═══ EXTRACTED RECORDS
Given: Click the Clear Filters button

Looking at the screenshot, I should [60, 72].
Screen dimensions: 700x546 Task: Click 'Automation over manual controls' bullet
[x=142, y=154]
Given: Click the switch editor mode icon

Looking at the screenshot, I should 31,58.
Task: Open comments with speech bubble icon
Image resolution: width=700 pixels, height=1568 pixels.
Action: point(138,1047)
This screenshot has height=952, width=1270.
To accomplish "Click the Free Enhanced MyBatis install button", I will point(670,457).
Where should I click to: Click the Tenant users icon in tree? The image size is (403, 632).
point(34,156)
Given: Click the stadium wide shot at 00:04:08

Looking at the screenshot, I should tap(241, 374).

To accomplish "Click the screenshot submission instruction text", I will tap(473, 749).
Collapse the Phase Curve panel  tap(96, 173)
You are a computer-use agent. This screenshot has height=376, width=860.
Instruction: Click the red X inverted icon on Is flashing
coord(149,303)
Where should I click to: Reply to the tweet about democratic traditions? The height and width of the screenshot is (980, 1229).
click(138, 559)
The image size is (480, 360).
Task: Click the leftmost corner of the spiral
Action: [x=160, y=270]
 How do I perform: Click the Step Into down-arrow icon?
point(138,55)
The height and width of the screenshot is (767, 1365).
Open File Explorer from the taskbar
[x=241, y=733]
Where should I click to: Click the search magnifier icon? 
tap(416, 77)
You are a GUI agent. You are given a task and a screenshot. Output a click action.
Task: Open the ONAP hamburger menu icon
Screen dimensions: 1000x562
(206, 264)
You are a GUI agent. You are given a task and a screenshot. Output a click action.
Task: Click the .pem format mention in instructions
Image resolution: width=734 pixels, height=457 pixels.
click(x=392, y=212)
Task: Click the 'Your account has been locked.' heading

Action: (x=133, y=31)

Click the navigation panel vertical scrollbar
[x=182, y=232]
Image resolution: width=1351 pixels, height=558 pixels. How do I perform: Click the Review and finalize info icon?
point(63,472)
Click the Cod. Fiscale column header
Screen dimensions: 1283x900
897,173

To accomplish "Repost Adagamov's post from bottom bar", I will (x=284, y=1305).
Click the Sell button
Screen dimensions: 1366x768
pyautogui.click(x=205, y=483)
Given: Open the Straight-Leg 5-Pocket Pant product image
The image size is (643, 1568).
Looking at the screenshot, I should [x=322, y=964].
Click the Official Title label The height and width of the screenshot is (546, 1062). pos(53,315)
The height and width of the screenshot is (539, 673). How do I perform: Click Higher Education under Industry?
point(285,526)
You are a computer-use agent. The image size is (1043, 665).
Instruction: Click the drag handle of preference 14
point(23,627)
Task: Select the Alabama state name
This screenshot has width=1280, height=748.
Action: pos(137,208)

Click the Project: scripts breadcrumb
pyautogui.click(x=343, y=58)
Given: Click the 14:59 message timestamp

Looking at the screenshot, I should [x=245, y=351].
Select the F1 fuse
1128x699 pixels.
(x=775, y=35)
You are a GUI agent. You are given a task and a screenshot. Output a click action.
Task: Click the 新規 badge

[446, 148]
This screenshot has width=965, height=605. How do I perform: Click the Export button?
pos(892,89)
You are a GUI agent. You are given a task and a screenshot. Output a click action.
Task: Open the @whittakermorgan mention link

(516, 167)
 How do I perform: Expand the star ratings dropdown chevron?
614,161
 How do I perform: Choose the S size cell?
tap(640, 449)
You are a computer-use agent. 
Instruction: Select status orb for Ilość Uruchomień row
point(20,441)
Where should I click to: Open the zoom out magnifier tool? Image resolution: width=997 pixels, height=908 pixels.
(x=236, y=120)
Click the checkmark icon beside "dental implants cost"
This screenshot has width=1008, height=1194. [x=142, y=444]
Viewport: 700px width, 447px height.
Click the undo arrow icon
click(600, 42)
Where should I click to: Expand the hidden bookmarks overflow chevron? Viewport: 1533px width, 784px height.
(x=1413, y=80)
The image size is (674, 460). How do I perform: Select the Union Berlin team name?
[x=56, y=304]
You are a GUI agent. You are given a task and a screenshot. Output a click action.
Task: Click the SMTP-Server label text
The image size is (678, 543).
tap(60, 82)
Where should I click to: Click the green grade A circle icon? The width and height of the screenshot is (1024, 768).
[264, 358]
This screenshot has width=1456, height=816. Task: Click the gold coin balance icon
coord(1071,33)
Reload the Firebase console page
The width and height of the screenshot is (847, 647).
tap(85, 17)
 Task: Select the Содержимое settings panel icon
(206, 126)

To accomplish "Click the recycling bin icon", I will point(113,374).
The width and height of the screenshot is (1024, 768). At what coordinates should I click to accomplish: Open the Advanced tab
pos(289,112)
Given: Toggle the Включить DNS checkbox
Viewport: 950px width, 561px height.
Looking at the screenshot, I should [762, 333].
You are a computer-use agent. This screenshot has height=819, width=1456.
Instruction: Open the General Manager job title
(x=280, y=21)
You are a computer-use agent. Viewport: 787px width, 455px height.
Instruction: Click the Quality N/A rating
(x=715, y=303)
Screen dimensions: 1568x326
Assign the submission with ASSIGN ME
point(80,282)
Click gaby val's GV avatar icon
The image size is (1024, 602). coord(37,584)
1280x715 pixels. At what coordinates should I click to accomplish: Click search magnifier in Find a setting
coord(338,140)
══════
Lines from the top of the data above through the line containing "Task: Open comments with speech bubble icon" must be repeated exactly. All other lines stay out.

Given: Click the Clear Filters button

Looking at the screenshot, I should [60, 72].
Screen dimensions: 700x546 Task: Click 'Automation over manual controls' bullet
[x=142, y=154]
Given: Click the switch editor mode icon

Looking at the screenshot, I should 31,58.
Task: Open comments with speech bubble icon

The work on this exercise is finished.